◆ YOUR INSTRUCTIONS ◆
Reproduce the material below with every "computer-use agent" changed to "screen assistant", leaving everything else as it is.

◆ RECORDS SHOWN ◆
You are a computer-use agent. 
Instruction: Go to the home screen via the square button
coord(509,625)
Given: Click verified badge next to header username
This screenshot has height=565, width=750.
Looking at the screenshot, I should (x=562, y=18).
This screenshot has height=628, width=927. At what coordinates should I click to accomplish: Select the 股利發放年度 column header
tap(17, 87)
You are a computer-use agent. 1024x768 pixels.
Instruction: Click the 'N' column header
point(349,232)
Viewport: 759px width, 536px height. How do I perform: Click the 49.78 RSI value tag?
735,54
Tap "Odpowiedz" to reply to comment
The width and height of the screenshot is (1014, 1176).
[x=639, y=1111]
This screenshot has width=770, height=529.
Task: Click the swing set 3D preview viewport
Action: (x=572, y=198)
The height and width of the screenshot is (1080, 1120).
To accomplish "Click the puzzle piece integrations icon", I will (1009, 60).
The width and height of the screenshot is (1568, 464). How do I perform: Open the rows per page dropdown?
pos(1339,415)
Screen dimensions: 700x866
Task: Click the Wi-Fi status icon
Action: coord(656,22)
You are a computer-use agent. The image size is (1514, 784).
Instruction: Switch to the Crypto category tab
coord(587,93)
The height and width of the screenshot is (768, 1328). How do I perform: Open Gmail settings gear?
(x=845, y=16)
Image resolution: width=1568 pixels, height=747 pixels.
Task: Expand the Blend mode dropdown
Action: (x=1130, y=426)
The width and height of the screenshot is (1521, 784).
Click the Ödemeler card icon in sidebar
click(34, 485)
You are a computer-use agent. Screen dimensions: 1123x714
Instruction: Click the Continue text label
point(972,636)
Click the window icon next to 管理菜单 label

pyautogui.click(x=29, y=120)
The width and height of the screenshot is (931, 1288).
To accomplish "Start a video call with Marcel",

◆ THE ANSWER ◆
You are a screen assistant. 
Instruction: Go to the home screen via the square button
coord(509,625)
Given: Click verified badge next to header username
This screenshot has height=565, width=750.
Looking at the screenshot, I should (x=562, y=18).
This screenshot has height=628, width=927. At what coordinates should I click to accomplish: Select the 股利發放年度 column header
tap(17, 87)
You are a screen assistant. 1024x768 pixels.
Instruction: Click the 'N' column header
point(349,232)
Viewport: 759px width, 536px height. How do I perform: Click the 49.78 RSI value tag?
735,54
Tap "Odpowiedz" to reply to comment
The width and height of the screenshot is (1014, 1176).
[x=639, y=1111]
This screenshot has width=770, height=529.
Task: Click the swing set 3D preview viewport
Action: (x=572, y=198)
The height and width of the screenshot is (1080, 1120).
To accomplish "Click the puzzle piece integrations icon", I will (1009, 60).
The width and height of the screenshot is (1568, 464). How do I perform: Open the rows per page dropdown?
pos(1339,415)
Screen dimensions: 700x866
Task: Click the Wi-Fi status icon
Action: coord(656,22)
You are a screen assistant. The image size is (1514, 784).
Instruction: Switch to the Crypto category tab
coord(587,93)
The height and width of the screenshot is (768, 1328). How do I perform: Open Gmail settings gear?
(x=845, y=16)
Image resolution: width=1568 pixels, height=747 pixels.
Task: Expand the Blend mode dropdown
Action: (x=1130, y=426)
The width and height of the screenshot is (1521, 784).
Click the Ödemeler card icon in sidebar
click(34, 485)
You are a screen assistant. Screen dimensions: 1123x714
Instruction: Click the Continue text label
point(972,636)
Click the window icon next to 管理菜单 label

pyautogui.click(x=29, y=120)
The width and height of the screenshot is (931, 1288).
To accomplish "Start a video call with Marcel",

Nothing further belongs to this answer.